# need to remotely control my PC[solved]

## Adel Ahmed

I need to gain access to the screen that is currently running on my PC (like team viewer but on a local network)

I use ssh for cli control

I'm using tightVNC but the problem is I cannot seem to access the screen that is being used

I would like to control my PC from the other side of the room, preferably using my LAN 

I'm open to suggestions

thanksLast edited by Adel Ahmed on Fri Mar 22, 2013 7:34 pm; edited 1 time in total

----------

## papahuhn

x11vnc or tigervnc with xorgmodule.

----------

## NeddySeagoon

blakdeath,

I'm sure VNC has (or used to have) a screenscraper mode, which is what you appear to want.

You can also run the vnc server and viewer on the same machine. Closing the viewer does not sop the server, its like screen in the shell.

This allows you to connect to the same vnc server from several places at the same time.

If you have expectations of running 3D accelerated games over VNC, do some bandwidth calculations.  It doesn't work.

----------

## Adel Ahmed

I've looked around for screen scraping but I could not find anything for tight vnc

can any1 tell me where to begin?

----------

## syn0ptik

you can remote access with X via nomachine NX server.

and capure with ffmpeg.

----------

## Gusar

Don't use screenscraping. Use, as papahuhn said, tigervnc with xorgmodule: https://forums.gentoo.org/viewtopic-p-6790302.html#6790302

----------

## Adel Ahmed

thanks alot, that was easier than I expected and works like a charm

cheers

----------

## tuber

Is there a performance penalty if I have the xorg module loaded, but no vnc client connected?

----------

## Gusar

 *tuber wrote:*   

> Is there a performance penalty if I have the xorg module loaded, but no vnc client connected?

 

That's a very interesting question that I've asked myself on occasion. But I was always too lazy to follow up on it. I have it turned on all the time, and all I can say is I don't notice anything.

----------

- **MATERIAL**:

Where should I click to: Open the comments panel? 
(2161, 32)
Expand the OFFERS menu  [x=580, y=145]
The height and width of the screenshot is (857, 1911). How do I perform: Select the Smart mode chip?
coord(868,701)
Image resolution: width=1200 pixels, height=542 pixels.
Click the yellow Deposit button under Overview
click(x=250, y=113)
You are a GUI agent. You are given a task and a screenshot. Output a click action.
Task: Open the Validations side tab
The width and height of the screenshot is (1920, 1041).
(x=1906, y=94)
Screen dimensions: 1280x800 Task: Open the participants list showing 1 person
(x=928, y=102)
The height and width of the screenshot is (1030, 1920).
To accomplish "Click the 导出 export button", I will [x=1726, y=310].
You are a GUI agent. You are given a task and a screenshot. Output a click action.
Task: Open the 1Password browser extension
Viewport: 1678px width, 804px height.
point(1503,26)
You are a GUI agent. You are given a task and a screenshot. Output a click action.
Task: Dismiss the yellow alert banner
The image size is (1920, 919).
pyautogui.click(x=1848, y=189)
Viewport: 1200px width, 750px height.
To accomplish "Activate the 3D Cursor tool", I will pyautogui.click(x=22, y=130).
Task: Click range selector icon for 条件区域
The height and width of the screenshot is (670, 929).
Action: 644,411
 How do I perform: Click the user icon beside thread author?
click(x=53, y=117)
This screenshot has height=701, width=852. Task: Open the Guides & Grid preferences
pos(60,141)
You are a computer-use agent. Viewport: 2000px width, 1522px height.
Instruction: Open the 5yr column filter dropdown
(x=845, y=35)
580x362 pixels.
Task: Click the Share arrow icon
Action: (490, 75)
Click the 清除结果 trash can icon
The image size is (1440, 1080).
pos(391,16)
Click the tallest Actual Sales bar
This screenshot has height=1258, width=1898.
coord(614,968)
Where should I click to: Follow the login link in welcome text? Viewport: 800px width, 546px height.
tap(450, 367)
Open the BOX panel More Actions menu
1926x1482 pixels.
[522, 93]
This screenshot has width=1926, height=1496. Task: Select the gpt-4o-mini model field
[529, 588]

- **TASKS TO COMPLETE**:
- a) Reproduce the part of the forum thread on remote PC control that opens with the words containing "This allows you" and closes with "It doesn't work.".
- b) In the forum thread on remote PC control, what does Adel Ahmed use for command-line control of the PC?
The records were drawn from a separate source unrelated to the forum thread.

- **RESULTS BY TASK**:
- a)
This allows you to connect to the same vnc server from several places at the same time.

If you have expectations of running 3D accelerated games over VNC, do some bandwidth calculations.  It doesn't work.

- b) Adel Ahmed uses ssh for command-line control.